> **Passage for review**:
:::::

- DVD cover
- Directed by: Alena Lodkina
- Starring: Kate Cheel; Daniel P. Jones; Justin Courtin;
- Distributed by: Bonsai Films
- Release date: 2017;
- Country: Australia
- Language: English

= Strange Colours =

Strange Colours is a 2017 Australian film set in the opal-mining town of Lightning Ridge, New South Wales. It was directed by Alena Lodkina.

== Plot ==
A young woman, Milena, visits her estranged father Max, an opal miner who is in hospital, apparently dying.

==Cast==
- Kate Cheel
- Daniel P. Jones
- Justin Courtin

==Production==
Strange Colours was shot with financial assistance from the Venice Biennale College Cinema fund. It was filmed in Lightning Ridge, New South Wales.

The director was Russian-born Alena Lodkina, who is based in Melbourne. It is her debut feature film as director.

:::::

> **Dataset content**:
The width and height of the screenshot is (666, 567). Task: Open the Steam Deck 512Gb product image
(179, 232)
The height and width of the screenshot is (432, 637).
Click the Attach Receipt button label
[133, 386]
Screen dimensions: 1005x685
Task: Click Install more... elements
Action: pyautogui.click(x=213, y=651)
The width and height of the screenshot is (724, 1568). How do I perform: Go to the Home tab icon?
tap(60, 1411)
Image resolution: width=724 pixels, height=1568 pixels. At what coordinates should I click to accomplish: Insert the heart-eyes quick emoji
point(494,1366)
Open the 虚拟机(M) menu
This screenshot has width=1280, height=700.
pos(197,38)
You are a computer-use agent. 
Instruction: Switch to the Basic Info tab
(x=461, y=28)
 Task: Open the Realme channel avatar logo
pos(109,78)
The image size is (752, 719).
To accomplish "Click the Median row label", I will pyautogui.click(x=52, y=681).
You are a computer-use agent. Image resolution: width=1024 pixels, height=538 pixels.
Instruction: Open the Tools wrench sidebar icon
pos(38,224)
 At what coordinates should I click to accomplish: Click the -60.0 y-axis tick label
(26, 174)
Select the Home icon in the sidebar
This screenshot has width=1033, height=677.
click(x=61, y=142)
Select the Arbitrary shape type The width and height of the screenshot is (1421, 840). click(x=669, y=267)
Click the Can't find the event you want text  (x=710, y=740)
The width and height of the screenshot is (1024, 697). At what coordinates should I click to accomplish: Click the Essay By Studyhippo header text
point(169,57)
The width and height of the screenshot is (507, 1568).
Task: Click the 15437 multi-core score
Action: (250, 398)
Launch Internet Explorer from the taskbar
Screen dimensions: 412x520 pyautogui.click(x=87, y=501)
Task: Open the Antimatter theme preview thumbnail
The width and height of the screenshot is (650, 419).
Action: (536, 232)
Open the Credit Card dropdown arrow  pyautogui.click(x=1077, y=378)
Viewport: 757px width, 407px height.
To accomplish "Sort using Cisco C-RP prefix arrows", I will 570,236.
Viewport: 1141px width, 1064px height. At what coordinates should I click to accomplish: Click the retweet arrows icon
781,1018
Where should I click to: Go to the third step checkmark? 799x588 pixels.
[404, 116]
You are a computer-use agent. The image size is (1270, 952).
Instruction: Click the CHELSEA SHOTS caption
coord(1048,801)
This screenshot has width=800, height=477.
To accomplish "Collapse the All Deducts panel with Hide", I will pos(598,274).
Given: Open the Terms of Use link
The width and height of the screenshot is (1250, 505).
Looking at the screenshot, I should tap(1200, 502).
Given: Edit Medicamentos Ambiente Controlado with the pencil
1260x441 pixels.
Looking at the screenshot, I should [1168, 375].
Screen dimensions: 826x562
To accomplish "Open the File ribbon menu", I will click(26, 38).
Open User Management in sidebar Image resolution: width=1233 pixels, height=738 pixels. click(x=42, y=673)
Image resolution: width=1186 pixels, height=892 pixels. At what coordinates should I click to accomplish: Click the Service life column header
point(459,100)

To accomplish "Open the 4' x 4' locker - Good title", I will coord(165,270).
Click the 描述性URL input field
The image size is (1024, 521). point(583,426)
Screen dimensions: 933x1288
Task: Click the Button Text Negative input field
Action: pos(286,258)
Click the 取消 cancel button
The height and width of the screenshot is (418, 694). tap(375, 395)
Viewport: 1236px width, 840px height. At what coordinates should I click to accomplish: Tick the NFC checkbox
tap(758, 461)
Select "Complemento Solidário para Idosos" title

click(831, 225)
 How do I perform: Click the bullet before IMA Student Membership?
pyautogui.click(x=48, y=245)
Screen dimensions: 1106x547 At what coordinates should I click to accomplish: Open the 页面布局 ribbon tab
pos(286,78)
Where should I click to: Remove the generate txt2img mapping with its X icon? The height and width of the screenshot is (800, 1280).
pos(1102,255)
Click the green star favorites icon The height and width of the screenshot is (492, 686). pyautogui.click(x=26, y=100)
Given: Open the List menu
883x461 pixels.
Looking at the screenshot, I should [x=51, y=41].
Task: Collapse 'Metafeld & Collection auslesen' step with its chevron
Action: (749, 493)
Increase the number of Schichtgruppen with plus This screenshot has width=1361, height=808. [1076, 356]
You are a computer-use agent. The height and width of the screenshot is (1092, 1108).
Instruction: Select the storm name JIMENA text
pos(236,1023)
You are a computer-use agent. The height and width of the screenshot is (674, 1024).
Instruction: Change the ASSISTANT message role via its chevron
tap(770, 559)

:::::

> **Using the information**:
- 1) Sum up the article on the film Strange Colours in two sentences.
- 2) Write the next part of the article on the film Strange Colours, picking up after its final sentence.

> **Answer section**:
- 1) Strange Colours is a 2017 Australian film directed by Alena Lodkina and set and filmed in the opal-mining town of Lightning Ridge, New South Wales, with financial help from the Venice Biennale College Cinema fund. It follows a young woman, Milena, who visits her estranged father Max, an opal miner in hospital who seems to be dying, and it was the first feature film directed by Lodkina, who was born in Russia and is based in Melbourne.

- 2)
==Release==
The film premiered at the 2017 Venice International Film Festival, and was subsequently screened at the 2018 Sydney Film Festival, followed by screenings at the Brisbane International Film Festival and the Melbourne International Film Festival.

The film has been released on DVD by Bonsai Films.

==Awards and nominations==
Strange Colours was nominated for the inaugural AACTA Award for Best Indie Film in the 8th edition of the AACTA Awards.